Pixel coordinate grounding data

┌────────

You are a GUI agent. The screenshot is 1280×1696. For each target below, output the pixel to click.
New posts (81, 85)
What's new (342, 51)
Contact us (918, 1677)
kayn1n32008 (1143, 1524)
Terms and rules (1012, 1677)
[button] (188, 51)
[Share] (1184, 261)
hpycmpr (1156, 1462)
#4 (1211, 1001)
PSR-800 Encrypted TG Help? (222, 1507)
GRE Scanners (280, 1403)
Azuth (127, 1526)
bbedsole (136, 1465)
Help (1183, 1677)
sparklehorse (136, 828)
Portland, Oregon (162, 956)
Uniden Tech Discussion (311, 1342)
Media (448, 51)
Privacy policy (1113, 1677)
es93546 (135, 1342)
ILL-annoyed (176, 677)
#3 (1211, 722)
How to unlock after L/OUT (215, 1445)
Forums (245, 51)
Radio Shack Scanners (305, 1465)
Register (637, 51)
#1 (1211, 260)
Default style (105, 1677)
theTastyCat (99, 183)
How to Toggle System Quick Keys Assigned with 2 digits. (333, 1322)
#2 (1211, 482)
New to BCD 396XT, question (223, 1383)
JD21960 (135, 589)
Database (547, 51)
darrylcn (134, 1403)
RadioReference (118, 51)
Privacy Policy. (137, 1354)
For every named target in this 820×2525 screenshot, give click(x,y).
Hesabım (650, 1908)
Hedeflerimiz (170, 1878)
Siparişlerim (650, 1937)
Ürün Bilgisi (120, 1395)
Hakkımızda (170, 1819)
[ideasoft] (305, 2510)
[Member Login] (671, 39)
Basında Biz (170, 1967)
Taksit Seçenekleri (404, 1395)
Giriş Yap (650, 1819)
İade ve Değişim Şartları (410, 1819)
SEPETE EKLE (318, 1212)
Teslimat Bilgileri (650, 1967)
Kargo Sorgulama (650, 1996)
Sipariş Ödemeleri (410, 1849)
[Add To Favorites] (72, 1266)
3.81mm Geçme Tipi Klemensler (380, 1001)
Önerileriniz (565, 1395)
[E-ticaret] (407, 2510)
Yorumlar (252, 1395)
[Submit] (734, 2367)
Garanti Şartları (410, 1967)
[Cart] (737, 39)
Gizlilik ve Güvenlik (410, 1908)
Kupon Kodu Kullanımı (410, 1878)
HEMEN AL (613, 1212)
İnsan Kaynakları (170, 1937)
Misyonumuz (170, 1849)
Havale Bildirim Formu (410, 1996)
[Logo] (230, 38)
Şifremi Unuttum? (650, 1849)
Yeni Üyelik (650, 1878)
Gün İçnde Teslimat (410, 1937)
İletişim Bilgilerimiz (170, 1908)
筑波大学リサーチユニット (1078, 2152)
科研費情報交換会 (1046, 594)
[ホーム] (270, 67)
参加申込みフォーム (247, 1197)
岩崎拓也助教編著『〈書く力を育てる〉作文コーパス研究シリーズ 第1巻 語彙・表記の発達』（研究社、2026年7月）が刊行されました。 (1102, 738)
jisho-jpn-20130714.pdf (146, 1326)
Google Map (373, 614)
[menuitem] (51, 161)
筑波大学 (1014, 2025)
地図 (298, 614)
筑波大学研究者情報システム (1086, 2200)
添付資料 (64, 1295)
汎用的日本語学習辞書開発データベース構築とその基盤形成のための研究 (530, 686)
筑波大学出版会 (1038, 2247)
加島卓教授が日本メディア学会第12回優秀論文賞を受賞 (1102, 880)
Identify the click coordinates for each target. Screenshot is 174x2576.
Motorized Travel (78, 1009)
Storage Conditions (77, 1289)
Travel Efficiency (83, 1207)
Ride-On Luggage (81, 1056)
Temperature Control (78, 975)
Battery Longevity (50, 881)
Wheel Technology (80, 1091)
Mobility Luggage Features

└────────

=== Exercise objective ===
Would you copy out exactly the lines above that start at the one containing "Uniden Tech Discussion (311, 1342)" and end at the one containing "Privacy Policy. (137, 1354)", inclusive?

=== Response area ===
Uniden Tech Discussion (311, 1342)
Media (448, 51)
Privacy policy (1113, 1677)
es93546 (135, 1342)
ILL-annoyed (176, 677)
#3 (1211, 722)
How to unlock after L/OUT (215, 1445)
Forums (245, 51)
Radio Shack Scanners (305, 1465)
Register (637, 51)
#1 (1211, 260)
Default style (105, 1677)
theTastyCat (99, 183)
How to Toggle System Quick Keys Assigned with 2 digits. (333, 1322)
#2 (1211, 482)
New to BCD 396XT, question (223, 1383)
JD21960 (135, 589)
Database (547, 51)
darrylcn (134, 1403)
RadioReference (118, 51)
Privacy Policy. (137, 1354)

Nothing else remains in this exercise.